▶ WORK REQUEST 1
State whether each of the following statements agrees with the article below on Kaitlyn Cumiskey, answering yes or no and quoting the deciding words of the article exactly: (a) Cumiskey leads the team in goals scored this season; (b) a neighbor gave Cumiskey used lacrosse sticks when she was in the second grade; (c) Cumiskey's brother and sister continued to play lacrosse.
▶ WORK REQUEST 2
Carry on writing the article below on Kaitlyn Cumiskey, picking up after its final sentence.

(EXTRACT begins)

The Daily Pennsylvanian is a student-run nonprofit.

Please support us by disabling your ad blocker on our site.

Sophomore Kaitlyn Cumiskey (right) during the game against Northwestern at Penn Park on April 3. Credit: Samantha Turner

Kaitlyn Cumiskey didn't grow up in a lacrosse-first house. Nobody in her family had ever played before, and she had never even heard of the sport growing up.

Now, though, the sophomore midfielder has become a vital piece of the Penn women's lacrosse team, as she currently sits tied for second on the team in goals scored this season with 12, and third on the team in total points with 15.

In the second grade, Cumiskey's neighbor gave her a couple of used lacrosse sticks. Shortly after that, Cumiskey's father signed her and her brother up for a clinic. From there, Cumiskey fell in love with the sport that now makes up one of the biggest parts of her life.

Once the Cumiskey siblings were introduced to lacrosse, the sport became a family affair. While Cumiskey's brother and sister eventually moved on to other sports, the New Providence, N.J., native's love for lacrosse persisted. When Cumiskey decided she wanted to play the sport at the next level, her family became instrumental in helping her navigate the complex recruiting process.

(EXTRACT ends)
(INFORMATION PROVIDED begins)

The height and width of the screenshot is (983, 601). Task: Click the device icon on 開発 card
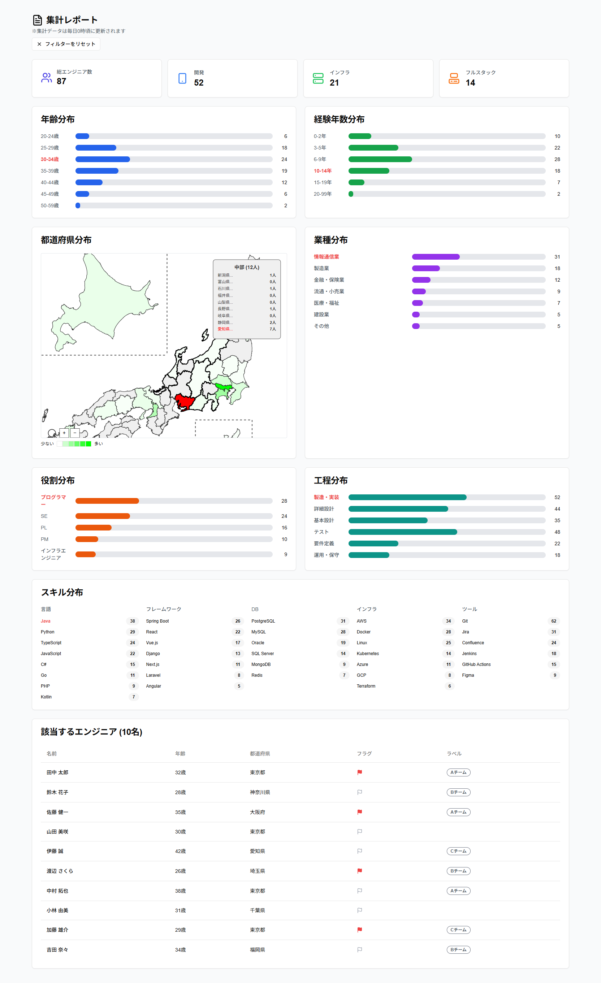[182, 78]
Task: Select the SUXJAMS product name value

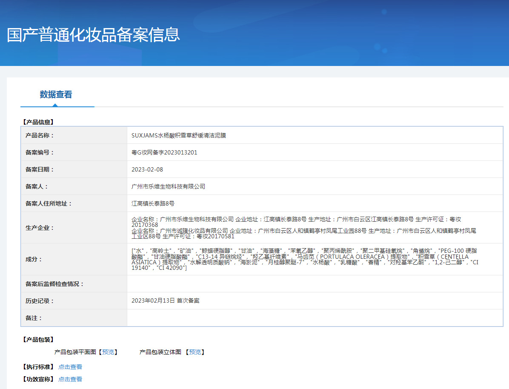Action: pyautogui.click(x=179, y=135)
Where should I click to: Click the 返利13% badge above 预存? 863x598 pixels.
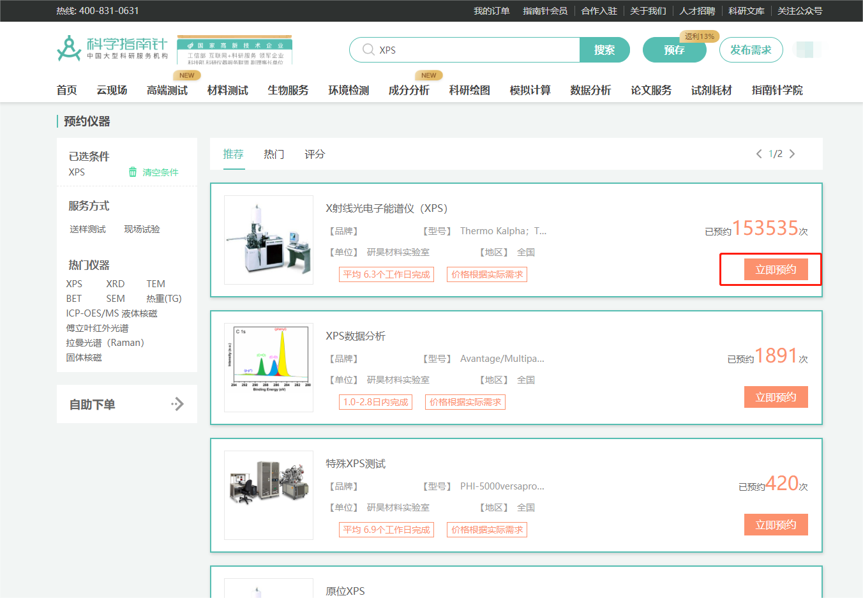click(700, 36)
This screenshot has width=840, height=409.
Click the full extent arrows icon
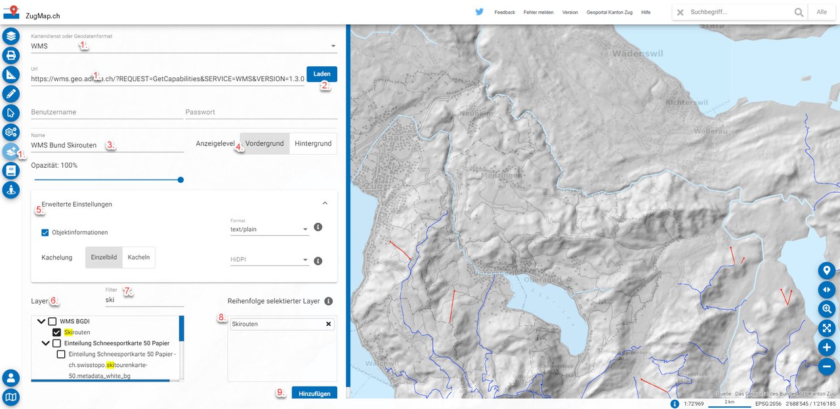point(826,328)
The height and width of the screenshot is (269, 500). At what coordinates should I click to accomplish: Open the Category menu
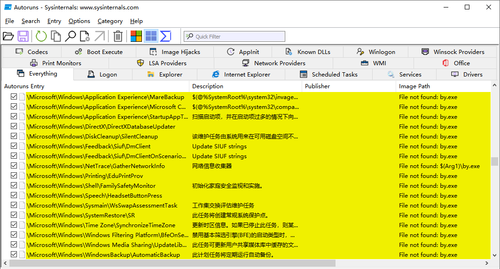[x=110, y=21]
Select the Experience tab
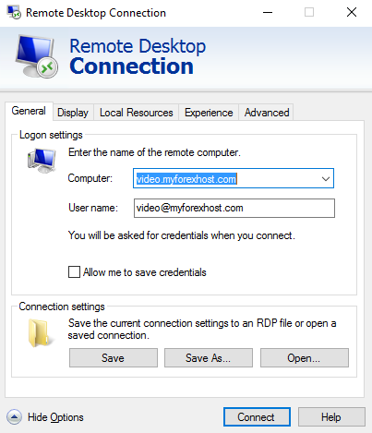372x433 pixels. (x=209, y=113)
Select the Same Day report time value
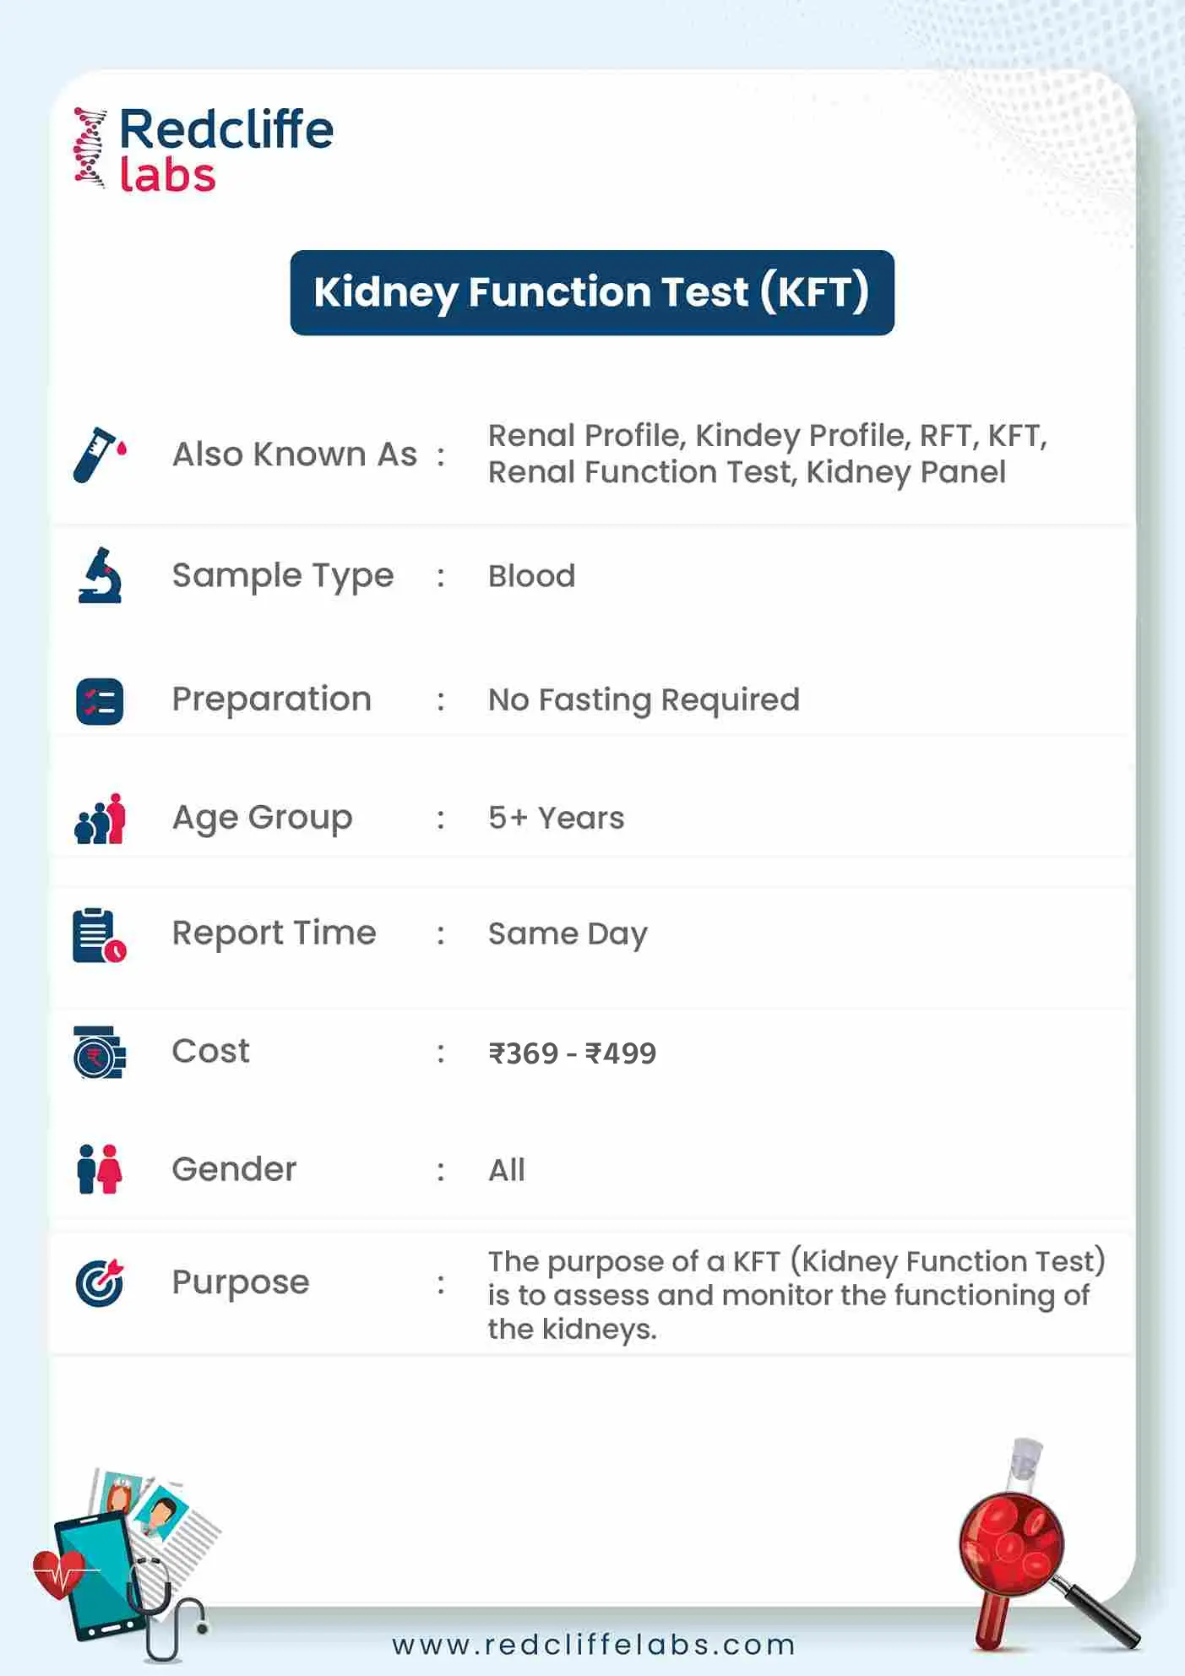This screenshot has width=1185, height=1676. (x=568, y=934)
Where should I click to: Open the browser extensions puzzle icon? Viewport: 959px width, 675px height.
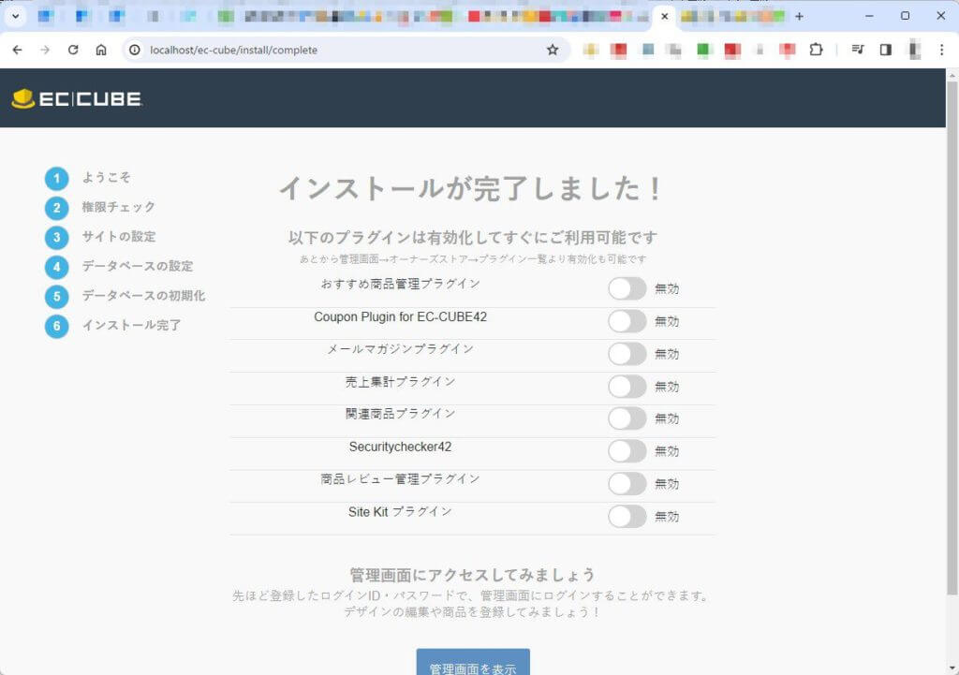click(x=816, y=50)
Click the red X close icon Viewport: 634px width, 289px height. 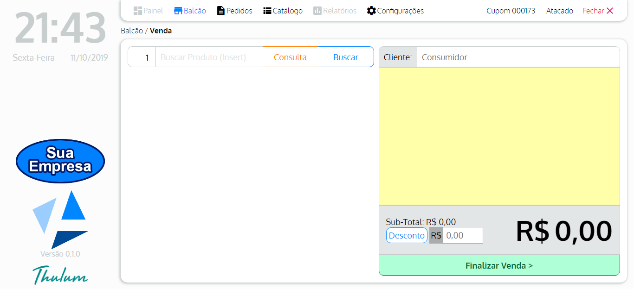click(x=610, y=11)
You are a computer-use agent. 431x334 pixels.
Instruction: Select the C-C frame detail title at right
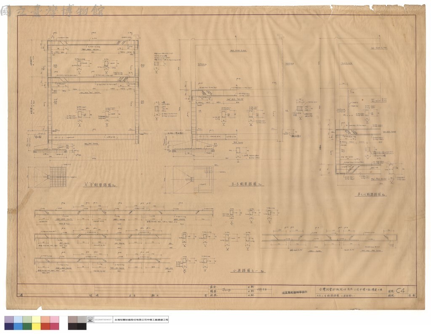tap(370, 194)
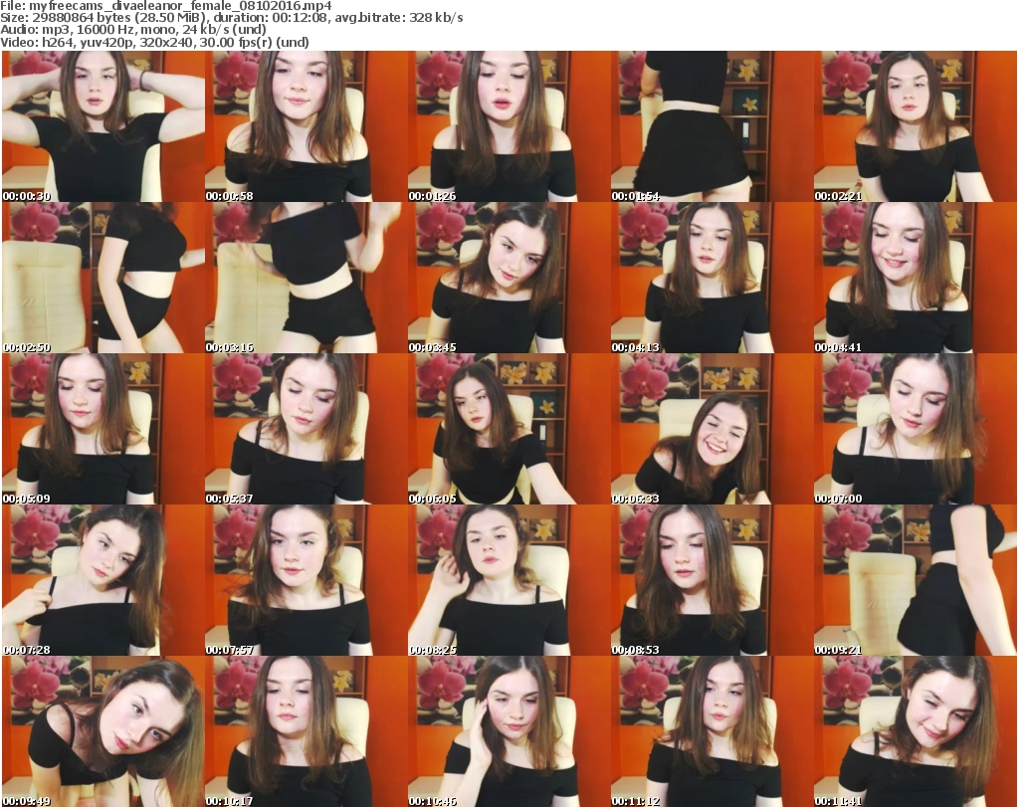Click the thumbnail timestamped 00:00:30
The image size is (1019, 807).
coord(102,126)
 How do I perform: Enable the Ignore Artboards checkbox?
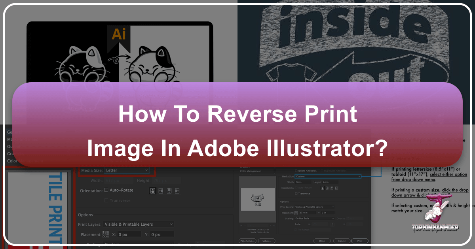[296, 171]
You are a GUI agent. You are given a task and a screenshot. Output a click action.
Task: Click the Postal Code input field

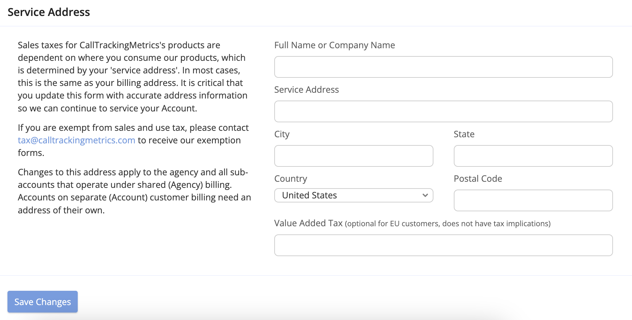point(533,200)
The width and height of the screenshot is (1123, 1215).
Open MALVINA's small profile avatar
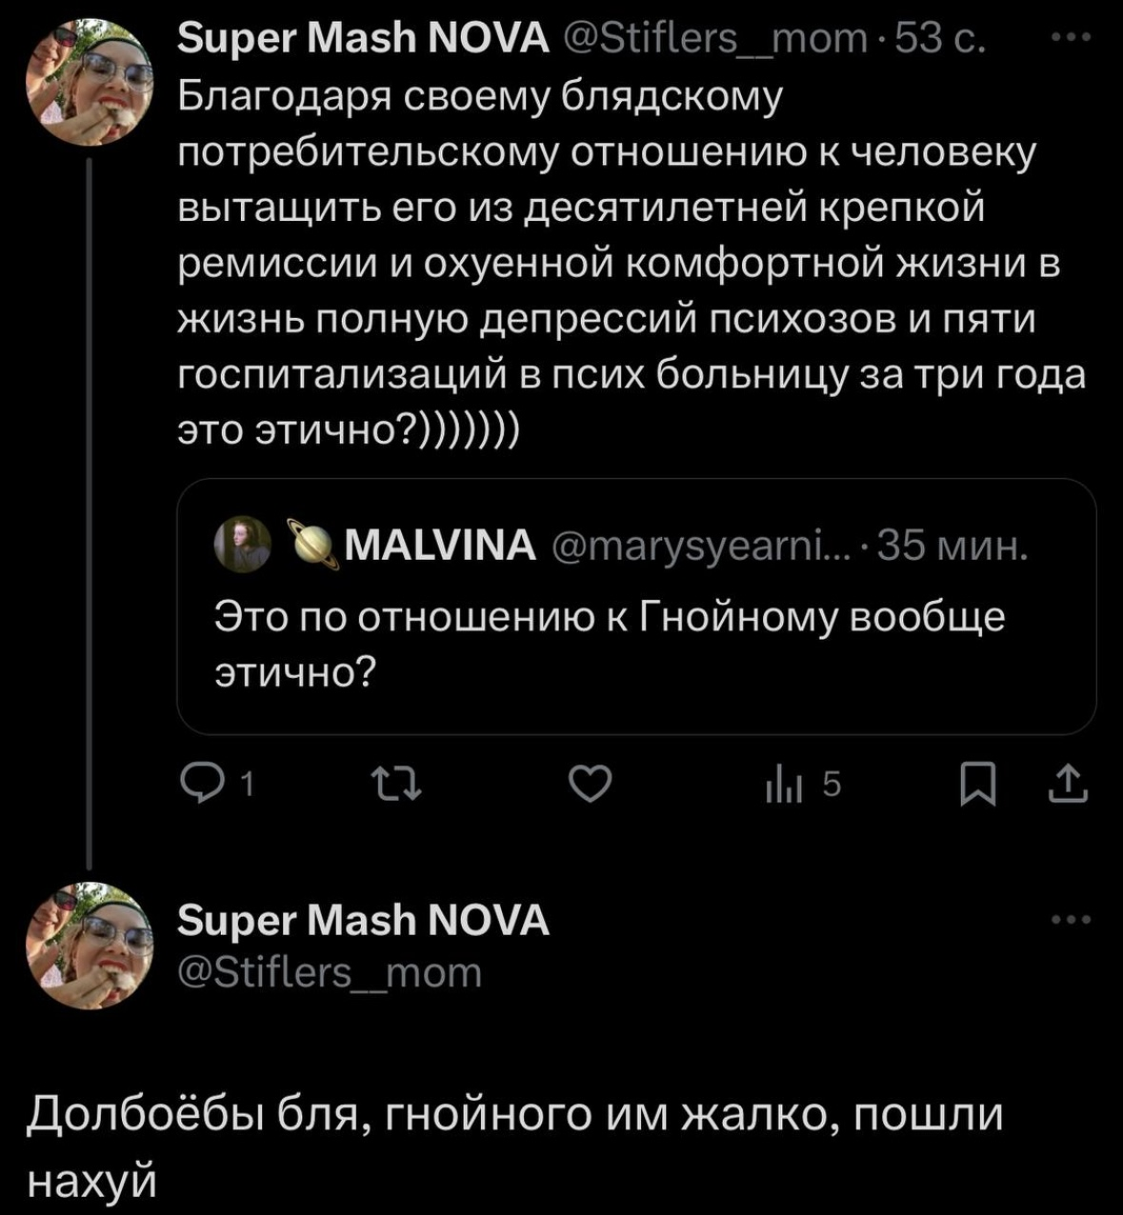tap(242, 545)
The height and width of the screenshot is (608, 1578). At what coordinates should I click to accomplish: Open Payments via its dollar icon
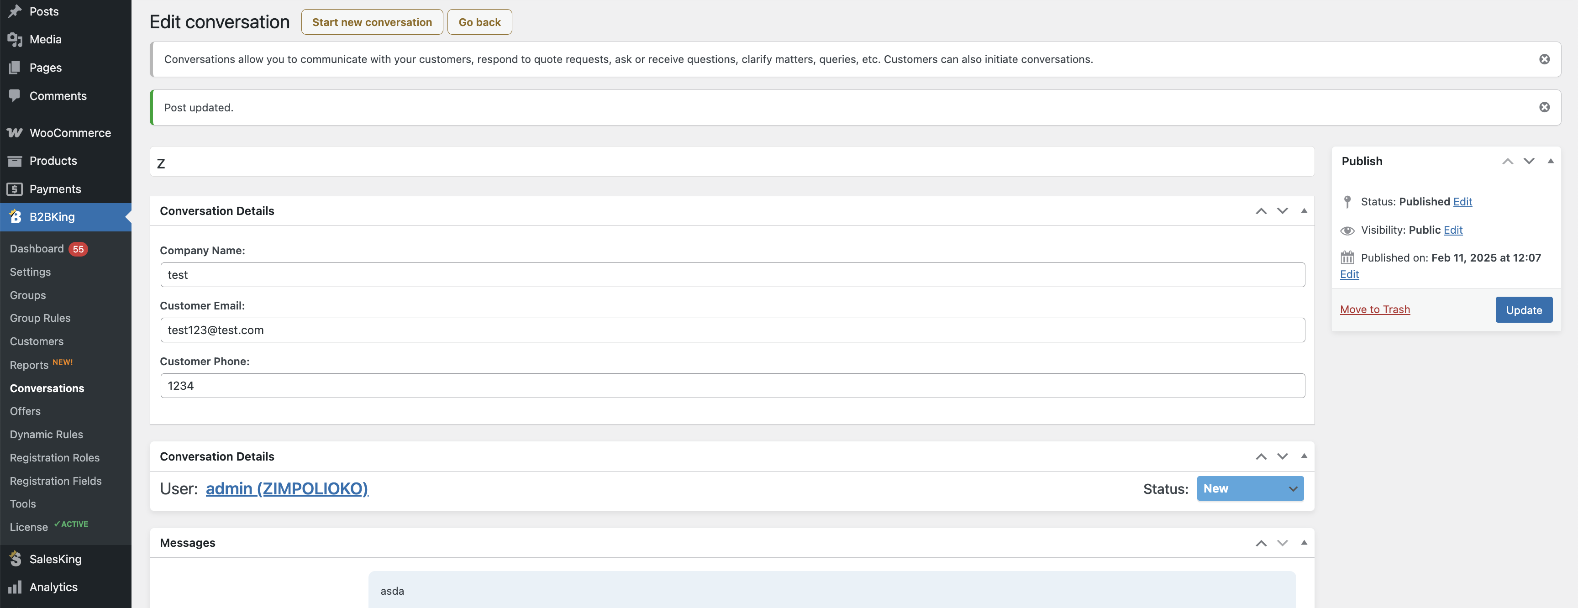point(15,189)
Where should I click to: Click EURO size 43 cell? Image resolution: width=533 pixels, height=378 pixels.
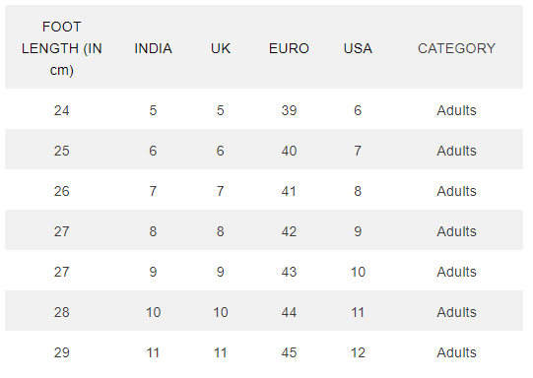pos(289,272)
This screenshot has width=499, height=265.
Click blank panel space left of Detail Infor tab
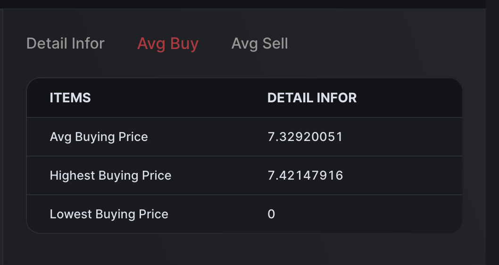[x=14, y=44]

(INFORMATION PROVIDED ends)

▶ EXERCISE RESULT 1
(a) No: "she currently sits tied for second on the team in goals scored this season with 12"
(b) Yes: "In the second grade, Cumiskey's neighbor gave her a couple of used lacrosse sticks."
(c) No: "Cumiskey's brother and sister eventually moved on to other sports"

▶ EXERCISE RESULT 2
“They are the best support system out there,” Cumiskey said. “I have three younger siblings who all do their own sports, so that’s a lot for my parents to deal with. But they give us all so much attention and have really supported me. They knew it was so important for me to find the right school for me when committing, and [they] were really helpful then.”

When Cumiskey chose Penn, family was once again a driving theme. 

“The team was very welcoming and nice, answering any questions I had,” Cumiskey said. “At such a young age, this decision is confusing, and I liked that the team was very much a family and that I would have another home here. That was a big part of why I committed to Penn.” 

The team itself was eager to welcome Cumiskey into that family, with coach Karin Corbett recognizing her intelligence on the field.

“I think she has a ton of game sense,” Corbett said. “She understands the game situation and reads her player well. She can play both ends of the field and gets to her side. In high school, she stepped up on her team and was the kid they used to go to. That stood out to me.” 

Coming into Penn brought with it an untraditional student-athlete experience for Cumiskey, who, along with the rest of the Ivy League, was sidelined by the pandemic. 

“Last year was definitely difficult considering the fact that other teams got the chance to play,” Cumiskey said. “We had many good team captains and leaders that really focused on us and helped us practice and [made] sure we kept improving for when we compete again.”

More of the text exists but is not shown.